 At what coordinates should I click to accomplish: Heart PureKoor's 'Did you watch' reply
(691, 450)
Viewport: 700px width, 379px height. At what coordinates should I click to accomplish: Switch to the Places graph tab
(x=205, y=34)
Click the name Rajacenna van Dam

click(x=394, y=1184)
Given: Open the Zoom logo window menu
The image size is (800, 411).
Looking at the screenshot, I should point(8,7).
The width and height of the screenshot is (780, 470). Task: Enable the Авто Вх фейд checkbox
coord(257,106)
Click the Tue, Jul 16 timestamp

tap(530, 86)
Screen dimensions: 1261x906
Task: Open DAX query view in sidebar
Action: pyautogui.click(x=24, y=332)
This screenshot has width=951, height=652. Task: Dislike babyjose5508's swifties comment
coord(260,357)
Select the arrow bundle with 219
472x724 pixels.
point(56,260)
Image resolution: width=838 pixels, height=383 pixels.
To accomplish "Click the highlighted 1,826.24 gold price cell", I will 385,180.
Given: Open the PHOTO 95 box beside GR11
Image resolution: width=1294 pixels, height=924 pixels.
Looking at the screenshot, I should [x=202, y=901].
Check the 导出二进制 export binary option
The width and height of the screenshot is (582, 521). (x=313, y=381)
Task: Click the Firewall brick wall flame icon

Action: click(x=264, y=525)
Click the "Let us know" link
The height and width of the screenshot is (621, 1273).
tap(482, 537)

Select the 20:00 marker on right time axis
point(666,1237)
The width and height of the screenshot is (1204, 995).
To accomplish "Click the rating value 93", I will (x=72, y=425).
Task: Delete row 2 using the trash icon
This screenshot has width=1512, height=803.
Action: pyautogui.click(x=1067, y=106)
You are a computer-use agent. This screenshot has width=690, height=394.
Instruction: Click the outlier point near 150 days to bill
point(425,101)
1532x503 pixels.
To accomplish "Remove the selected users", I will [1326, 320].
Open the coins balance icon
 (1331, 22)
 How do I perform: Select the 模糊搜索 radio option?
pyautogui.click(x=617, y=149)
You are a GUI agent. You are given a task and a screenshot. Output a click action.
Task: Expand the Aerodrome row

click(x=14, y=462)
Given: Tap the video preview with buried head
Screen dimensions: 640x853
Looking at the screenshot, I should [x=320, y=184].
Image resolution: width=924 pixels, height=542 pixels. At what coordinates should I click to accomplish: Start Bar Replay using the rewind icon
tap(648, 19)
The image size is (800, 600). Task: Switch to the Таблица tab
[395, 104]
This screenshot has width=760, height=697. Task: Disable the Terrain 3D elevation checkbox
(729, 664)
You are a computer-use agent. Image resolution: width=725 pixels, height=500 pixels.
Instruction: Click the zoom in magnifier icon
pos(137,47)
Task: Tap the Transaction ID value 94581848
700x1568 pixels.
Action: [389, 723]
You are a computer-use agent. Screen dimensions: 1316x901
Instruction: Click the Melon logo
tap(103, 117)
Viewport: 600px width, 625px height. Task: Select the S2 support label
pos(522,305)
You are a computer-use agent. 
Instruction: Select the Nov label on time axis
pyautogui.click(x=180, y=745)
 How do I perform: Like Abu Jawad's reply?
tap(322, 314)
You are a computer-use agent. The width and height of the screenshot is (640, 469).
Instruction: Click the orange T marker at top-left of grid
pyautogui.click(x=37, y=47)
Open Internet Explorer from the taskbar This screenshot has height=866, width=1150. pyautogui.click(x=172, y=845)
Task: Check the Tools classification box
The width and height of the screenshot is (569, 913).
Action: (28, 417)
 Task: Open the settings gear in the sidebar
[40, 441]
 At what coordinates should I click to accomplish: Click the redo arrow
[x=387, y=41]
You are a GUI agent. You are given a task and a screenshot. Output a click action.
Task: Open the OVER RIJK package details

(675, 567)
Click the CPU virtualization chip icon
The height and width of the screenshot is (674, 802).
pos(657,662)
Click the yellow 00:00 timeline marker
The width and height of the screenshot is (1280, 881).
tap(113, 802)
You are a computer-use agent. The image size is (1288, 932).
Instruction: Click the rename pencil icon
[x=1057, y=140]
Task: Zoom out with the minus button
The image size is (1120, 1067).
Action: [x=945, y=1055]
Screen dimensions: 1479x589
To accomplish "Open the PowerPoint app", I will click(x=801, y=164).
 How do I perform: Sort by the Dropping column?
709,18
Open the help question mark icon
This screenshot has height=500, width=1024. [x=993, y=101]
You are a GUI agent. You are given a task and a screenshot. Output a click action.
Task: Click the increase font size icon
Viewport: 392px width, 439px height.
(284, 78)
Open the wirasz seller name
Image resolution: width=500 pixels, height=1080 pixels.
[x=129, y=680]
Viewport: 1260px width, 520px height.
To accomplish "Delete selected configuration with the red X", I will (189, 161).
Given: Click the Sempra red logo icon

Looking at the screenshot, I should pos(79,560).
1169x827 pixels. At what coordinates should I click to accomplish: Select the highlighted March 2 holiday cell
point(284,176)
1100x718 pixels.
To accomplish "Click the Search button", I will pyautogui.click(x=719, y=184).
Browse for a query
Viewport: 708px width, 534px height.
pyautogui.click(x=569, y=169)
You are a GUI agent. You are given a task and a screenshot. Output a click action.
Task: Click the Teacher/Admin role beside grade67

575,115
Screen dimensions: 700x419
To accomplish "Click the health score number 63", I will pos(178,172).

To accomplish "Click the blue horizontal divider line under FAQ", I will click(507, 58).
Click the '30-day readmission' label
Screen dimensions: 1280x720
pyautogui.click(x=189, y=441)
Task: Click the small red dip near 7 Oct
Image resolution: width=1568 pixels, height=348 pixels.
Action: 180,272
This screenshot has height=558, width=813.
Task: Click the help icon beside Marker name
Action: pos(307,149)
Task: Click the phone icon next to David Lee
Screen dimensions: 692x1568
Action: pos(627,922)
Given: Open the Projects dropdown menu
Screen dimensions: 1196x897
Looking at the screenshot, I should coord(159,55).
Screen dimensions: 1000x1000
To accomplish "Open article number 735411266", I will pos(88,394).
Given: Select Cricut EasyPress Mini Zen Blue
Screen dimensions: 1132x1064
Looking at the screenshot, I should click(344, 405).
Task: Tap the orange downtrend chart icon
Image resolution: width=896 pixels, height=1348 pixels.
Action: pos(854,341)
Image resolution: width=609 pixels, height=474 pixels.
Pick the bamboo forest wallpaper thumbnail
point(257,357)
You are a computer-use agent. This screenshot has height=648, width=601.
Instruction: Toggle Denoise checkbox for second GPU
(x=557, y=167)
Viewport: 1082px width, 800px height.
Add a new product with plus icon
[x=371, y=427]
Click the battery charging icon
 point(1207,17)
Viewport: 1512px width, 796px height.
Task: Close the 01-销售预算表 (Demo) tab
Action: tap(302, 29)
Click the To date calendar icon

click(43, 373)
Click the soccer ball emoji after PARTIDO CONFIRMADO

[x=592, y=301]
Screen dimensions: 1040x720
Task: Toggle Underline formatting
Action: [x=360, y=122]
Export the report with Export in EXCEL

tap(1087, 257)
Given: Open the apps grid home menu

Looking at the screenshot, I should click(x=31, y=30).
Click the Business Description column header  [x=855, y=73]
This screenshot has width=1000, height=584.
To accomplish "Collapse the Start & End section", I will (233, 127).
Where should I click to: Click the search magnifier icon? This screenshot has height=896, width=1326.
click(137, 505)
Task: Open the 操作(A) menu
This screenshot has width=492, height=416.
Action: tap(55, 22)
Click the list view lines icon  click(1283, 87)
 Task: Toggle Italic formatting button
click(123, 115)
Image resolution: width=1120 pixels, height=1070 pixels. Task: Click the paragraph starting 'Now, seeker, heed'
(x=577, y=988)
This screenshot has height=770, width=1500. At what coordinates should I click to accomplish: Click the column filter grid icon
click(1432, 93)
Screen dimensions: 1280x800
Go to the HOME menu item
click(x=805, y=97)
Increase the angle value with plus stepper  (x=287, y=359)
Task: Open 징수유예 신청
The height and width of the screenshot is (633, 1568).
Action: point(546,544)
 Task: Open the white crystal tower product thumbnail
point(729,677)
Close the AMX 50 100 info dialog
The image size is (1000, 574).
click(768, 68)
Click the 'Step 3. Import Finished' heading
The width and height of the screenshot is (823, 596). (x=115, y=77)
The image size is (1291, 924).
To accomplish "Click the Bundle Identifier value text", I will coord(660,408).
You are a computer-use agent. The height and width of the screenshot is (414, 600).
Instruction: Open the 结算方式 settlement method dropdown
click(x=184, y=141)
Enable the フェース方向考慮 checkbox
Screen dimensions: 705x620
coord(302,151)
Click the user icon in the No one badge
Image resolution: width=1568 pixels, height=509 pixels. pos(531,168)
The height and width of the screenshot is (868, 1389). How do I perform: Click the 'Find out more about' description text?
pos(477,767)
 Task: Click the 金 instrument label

━━━━━━━━━━━━━━━━━━━━━━━━━━━━━━

- [Work to complete]: Search the listing above for the lines with "Task: Toggle Italic formatting button" and "The image size is (1291, 924).", then output those lines and all lines between them exactly.

- [Finished exercise]:
 Task: Toggle Italic formatting button
click(123, 115)
Image resolution: width=1120 pixels, height=1070 pixels. Task: Click the paragraph starting 'Now, seeker, heed'
(x=577, y=988)
This screenshot has height=770, width=1500. At what coordinates should I click to accomplish: Click the column filter grid icon
click(1432, 93)
Screen dimensions: 1280x800
Go to the HOME menu item
click(x=805, y=97)
Increase the angle value with plus stepper  (x=287, y=359)
Task: Open 징수유예 신청
The height and width of the screenshot is (633, 1568).
Action: point(546,544)
 Task: Open the white crystal tower product thumbnail
point(729,677)
Close the AMX 50 100 info dialog
The image size is (1000, 574).
click(768, 68)
Click the 'Step 3. Import Finished' heading
The width and height of the screenshot is (823, 596). (x=115, y=77)
The image size is (1291, 924).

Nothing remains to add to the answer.